Cradle of Humankind

It was on Mogale City’s koppies, in its caves and valleys, that our ancestors took their first faltering steps towards controlling their world. It is the place we all began.


Amidst the koppies lies hidden the heritage of humankind
Amidst the koppies lies hidden the heritage of humankind
FEW of the world’s great cities can trace their heritage back thousands of years, to early human settlements. Mogale City can trace its history back three million years.

Just 12 kilometres from the centre of Krugersdorp is a nondescript 47 000 hectare region of koppies, scattered shrubs and trees. Its tranquil rural appearance belies its importance, for this is a World Heritage Site, the Cradle of Humankind.

It is here that fossil evidence has been unearthed, tracing human activity back three million years. It is here that man’s earliest known mastery of fire has been found. It is here that humans probably took the first steps towards controlling their world, instead of being controlled by the forces of nature.
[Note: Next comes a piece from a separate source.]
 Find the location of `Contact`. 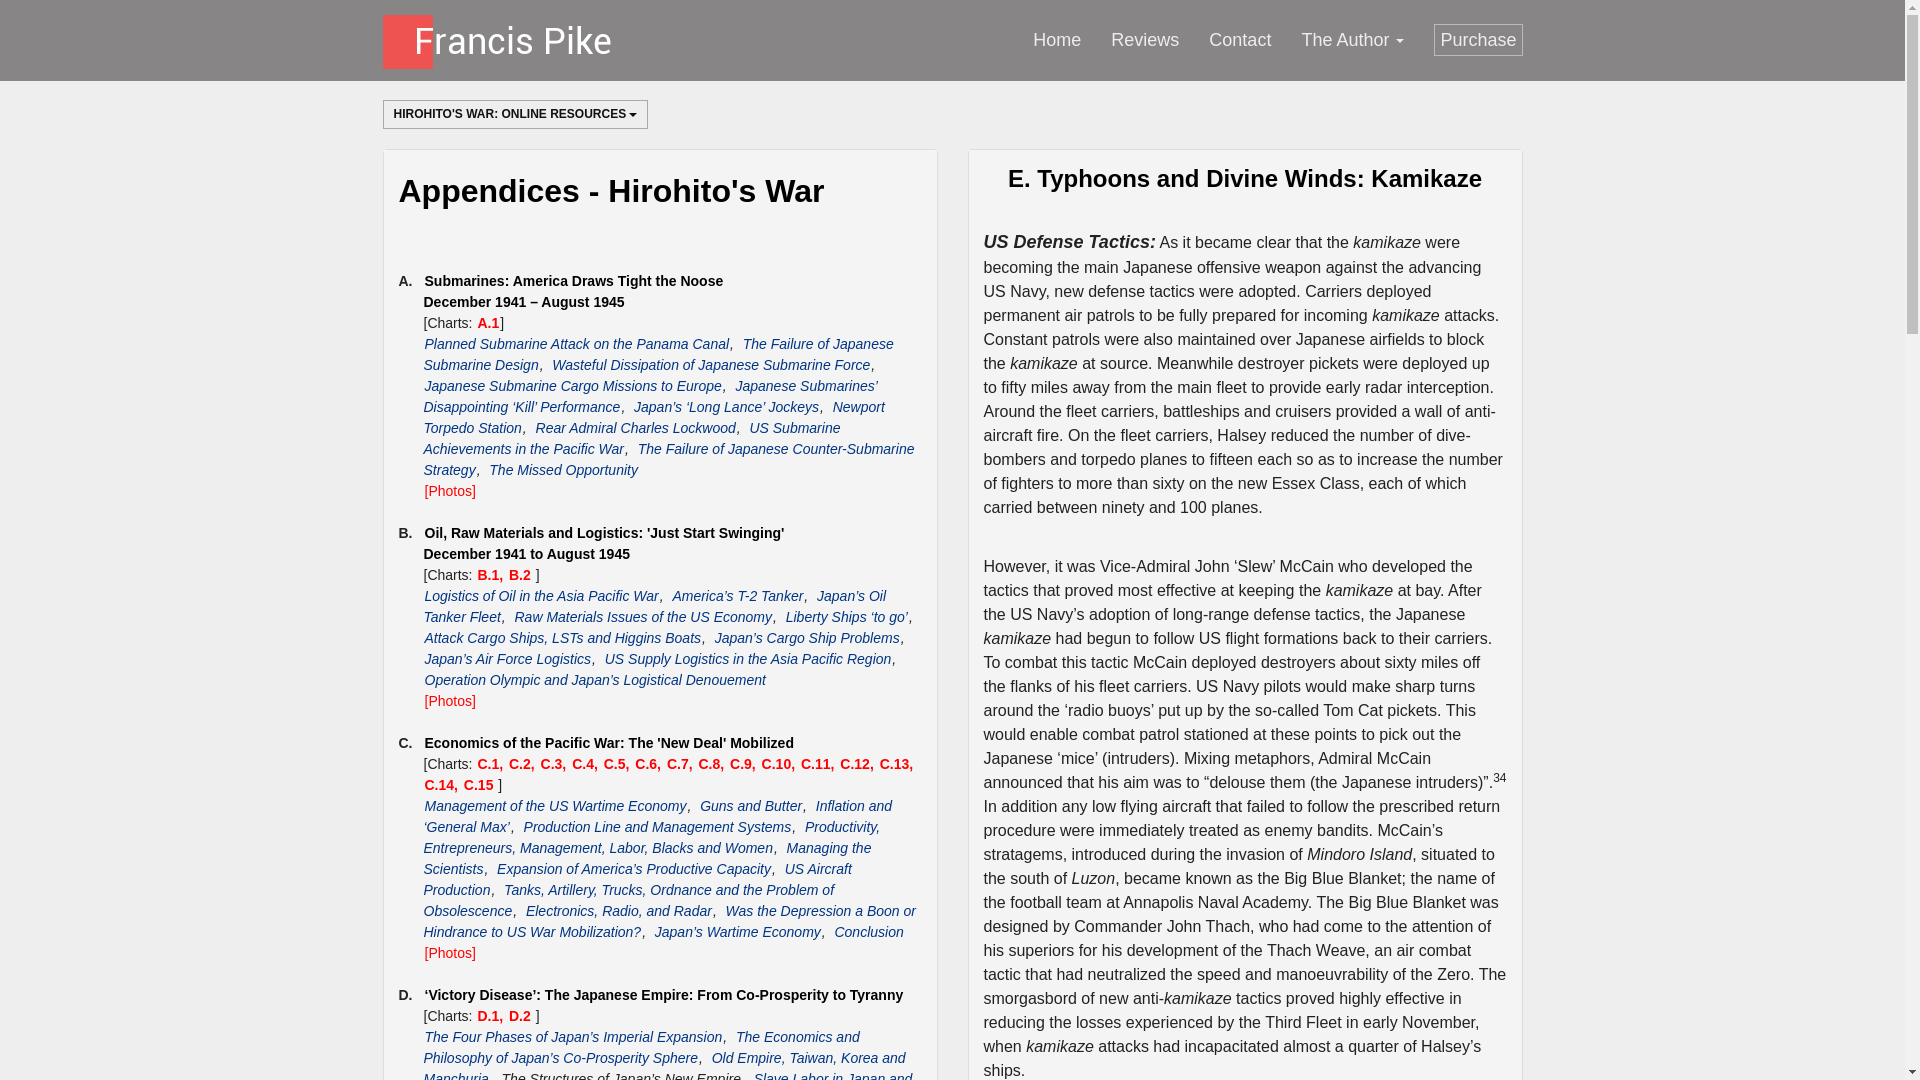

Contact is located at coordinates (563, 470).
In all, some 40 percent of the world’s human ancestor fossils have been found here. There are 15 major fossil sites in the Cradle of Humankind, with Sterkfontein Caves the most well known.
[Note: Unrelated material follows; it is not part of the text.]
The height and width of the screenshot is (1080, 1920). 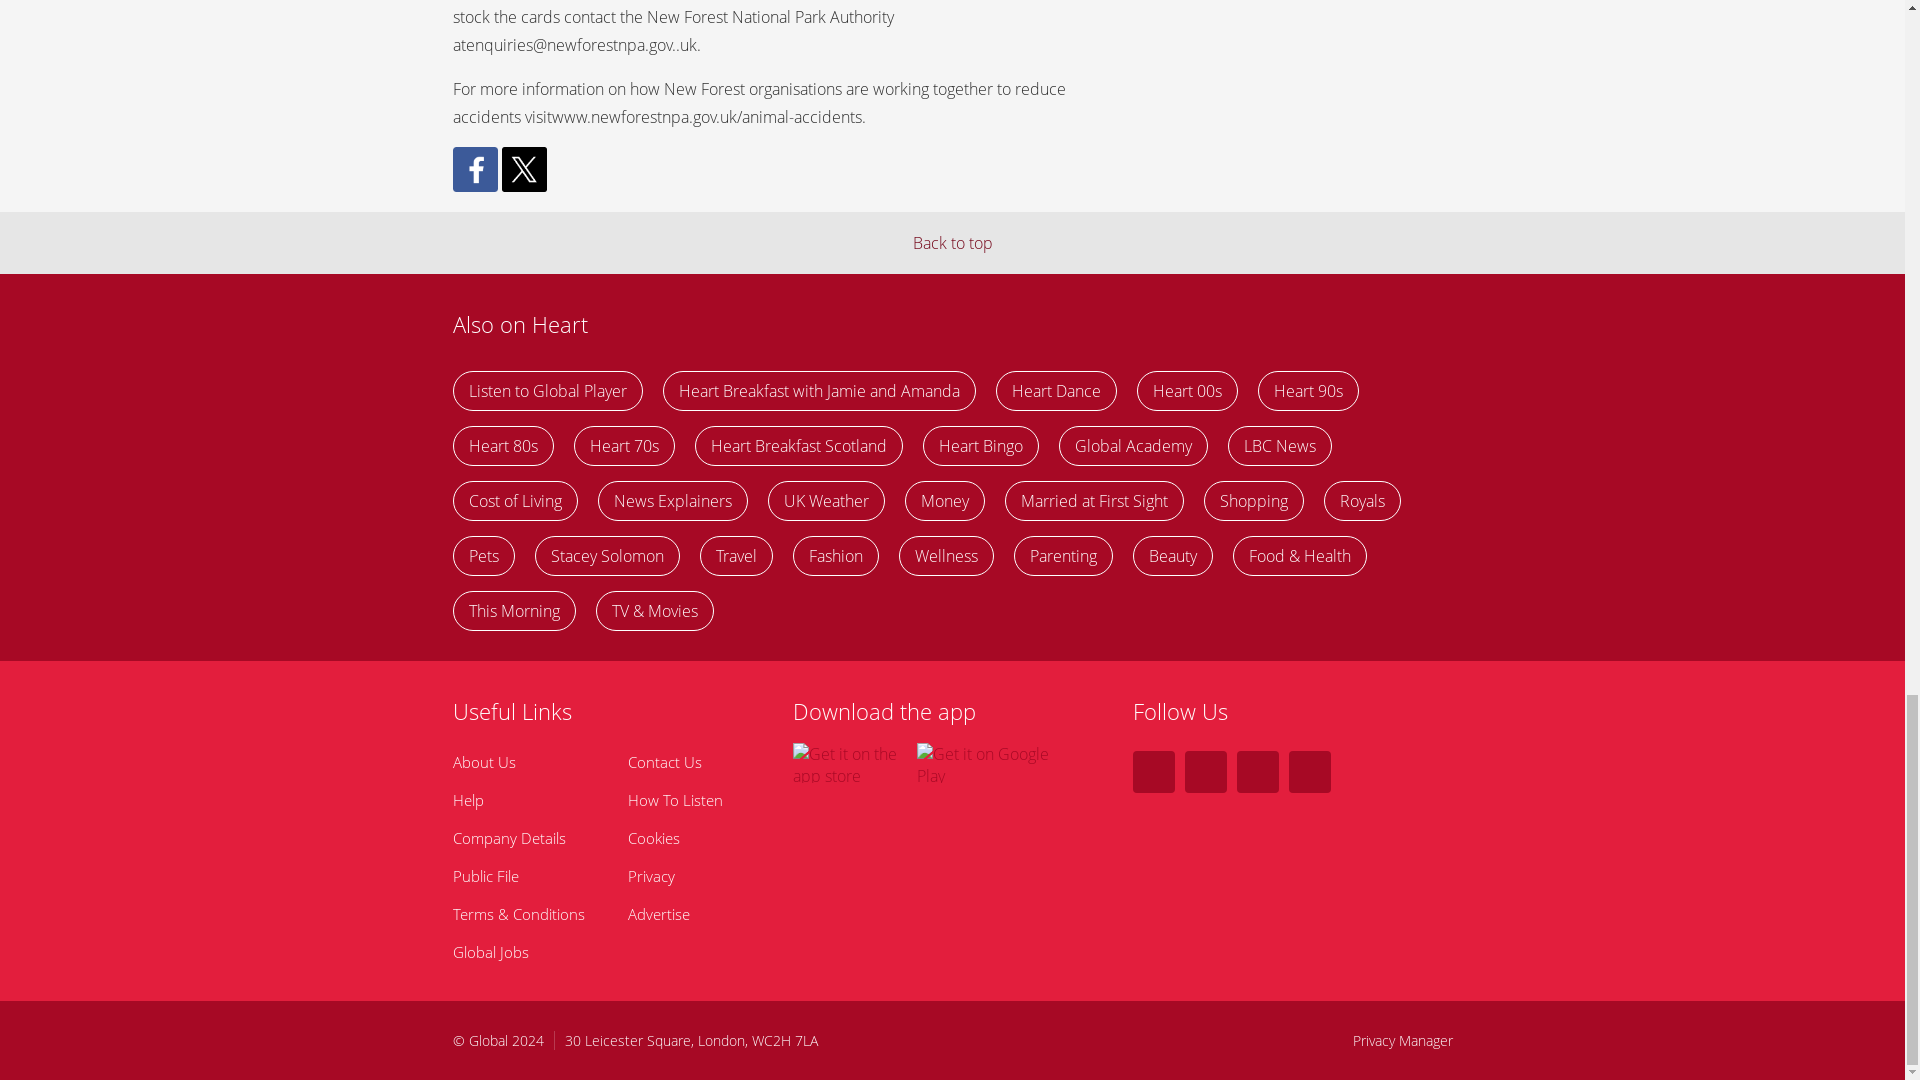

More than 500 hominid fossils and over 9 000 stone tools have been found in the caves, and it was here that two finds that changed the way we view humanity and the history of human development were made: Mrs Ples (now believed to be a Mr Ples), an Australopithecus africanus dating back 2,5 million years was found by Robert Broom in 1947; and Little Foot, an almost complete ape-man skeleton 3,3 million years old was found by Ronald Clarke and Phillip Tobias in 1995. The bones were originally excavated in the late 1970s and had been stored in a box until the two scientists re-examined them.

Mogale City is situated in the Cradle of Humankind
Mogale City is situated in the Cradle of Humankind
The most recent find, announced in April 2010, is that of an entirely new hominid species, Australopithecus sediba. Scientists believe this fossil find will be the Rosetta stone of palaeoanthropology, the transitional species between Australopithecus and Homo.
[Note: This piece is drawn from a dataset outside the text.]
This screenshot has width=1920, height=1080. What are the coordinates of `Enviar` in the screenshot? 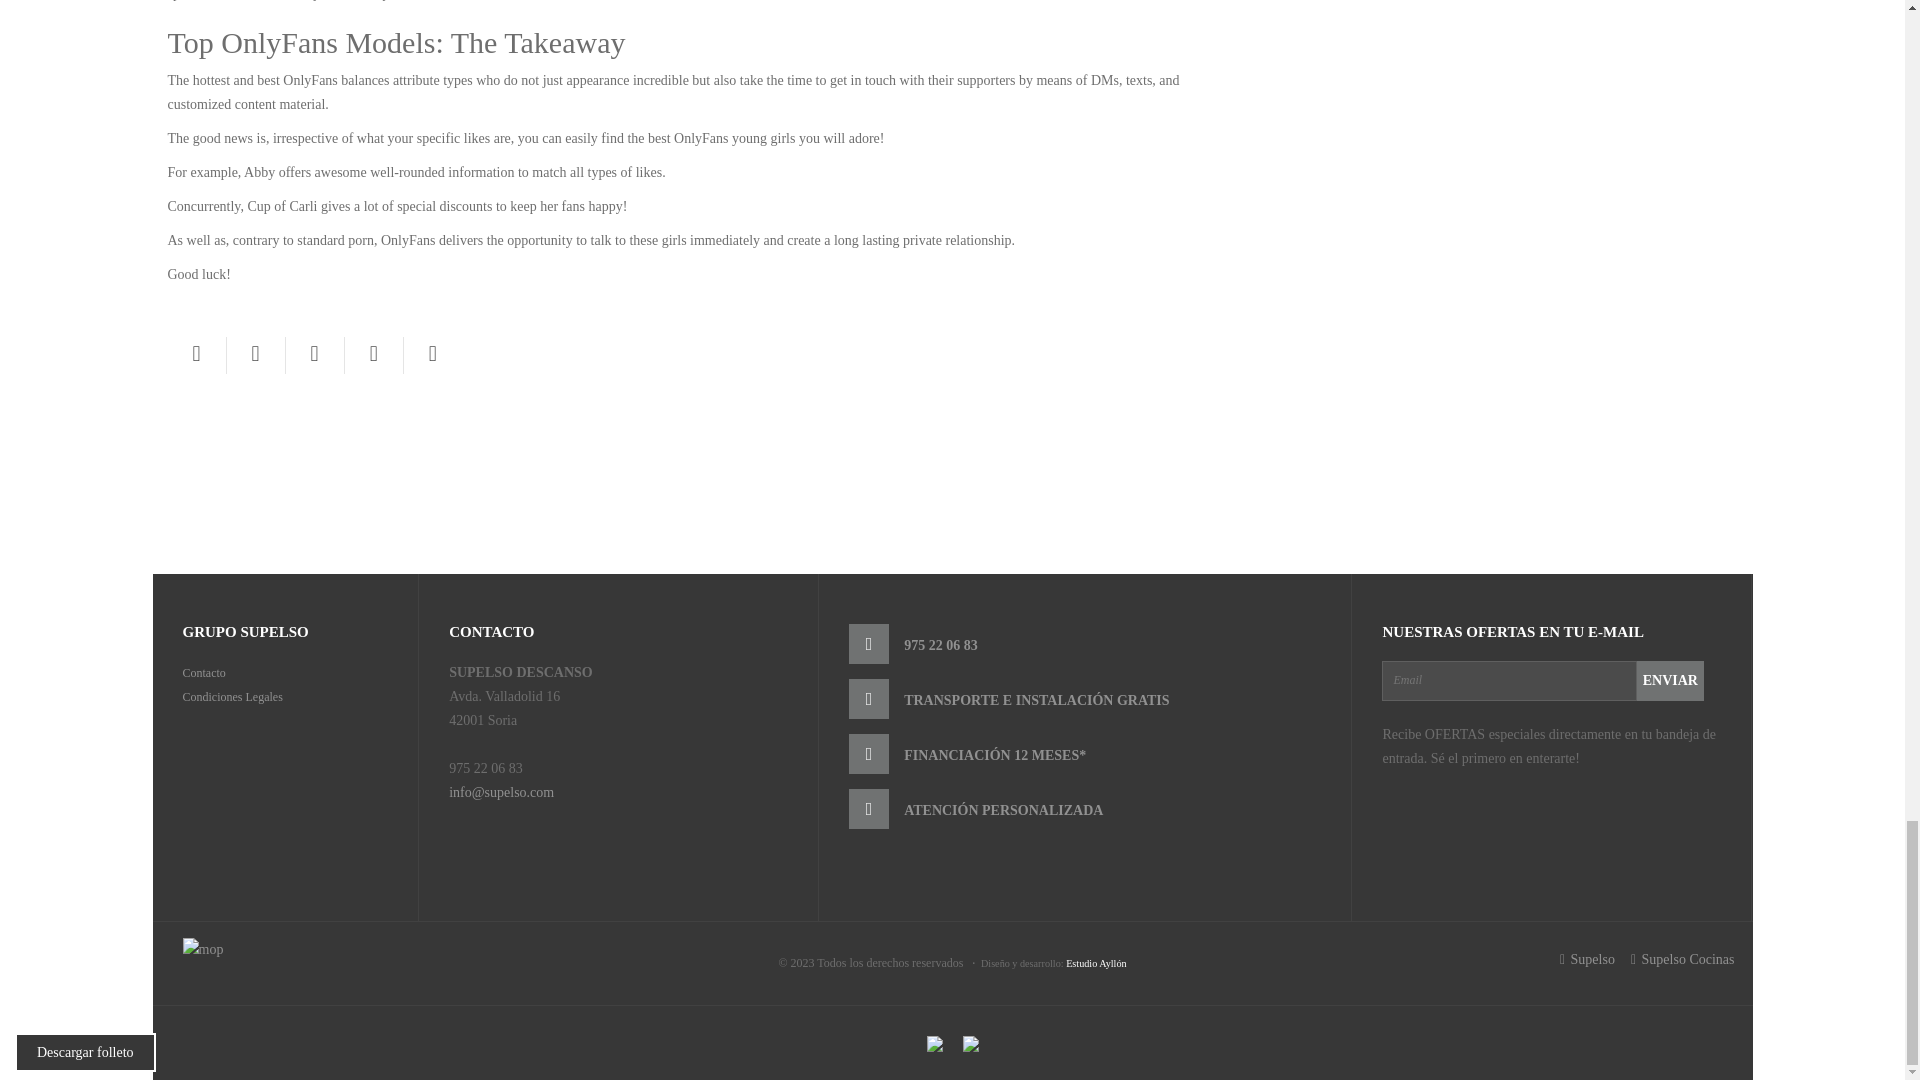 It's located at (1670, 679).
Other sites in the valley include Bolt’s Farm, where the remains of three sabre-tooth cats have been found in a pit that trapped animals; Swartkrans, site of the earliest-known deliberate use of fire, around 1,3 million years ago; Haasgat, where the fossils of early forest-dwelling monkeys, around 1,3 million years old, were found; and Gondolin, where 90 000 fossil specimens have been found since 1979.

The area was declared a World Heritage Site in 1999. Although it is on privately owned land, any finds belong to the world, and the area is strictly controlled and protected.

Visitor centres

The Cradle of Humankind has two visitors’ centres: Maropeng and Sterkfontein Caves.

At Maropeng visitors can tour 2 500m² of exhibits, including taking an underground boat trip. Here they will view fossils, learn about how humankind came to be, and see one-million-year- old stone tools.

Find out about your roots at Maropeng
Find out about your roots at Maropeng
At Sterkfontein, visitors can tour the caves where the dramatic discoveries were made. Here, they can see a reconstruction of a mined cave, the cave formations, and the mammal and hominid fossils.


In the late 1890s, miners dynamited the Sterkfontein Caves, searching for limestone which they converted into quick lime, an element needed for the processing of gold and the manufacture of cement. They displaced the sediment and revealed entrances to the caves.

The rocks contain cylindrical shapes - evidence of early life called stromatolite, dating back 3,8 billion years. These organisms breathed in carbon dioxide and breathed out oxygen, thus increasing the earth’s oxygen levels and leading to the evolution of other forms of life.

Some 2,5 billion years ago, the area was a shallow inland sea. Over time, however, the water evaporated and the mud formed dolomite rock, in which the stromatolite are visible

Around two billion years ago a large meteorite, 10 kilometres in diameter, fell in Vredefort 100 kilometres south of Sterkfontein, leaving a massive crater now known as the Vredefort Dome. The entire area for hundreds of kilometres around was covered in debris, which helped preserve the gold reefs of the Witwatersrand, preventing them from being eroded - and also helped preserve the stromatolite rocks.

Some 3,5 million years ago, openings to the caves started appearing. They may have been occupied by sabre-toothed cats and other predators, which would explain why the remains of large herbivores like wildebeest, extinct zebra and buffalo have been found in the caves.

One of them is called Plover’s Lake Cave. It has been explored some 50 metres down, but beyond that point are a labyrinth of unexplored passages.

The nearby Wonder Cave has an enormous chamber with beautiful 15m high stalactite formations. The cave is believed to be 2,2 million years old, and bones of rodents, frogs, lizards and birds have been found in it.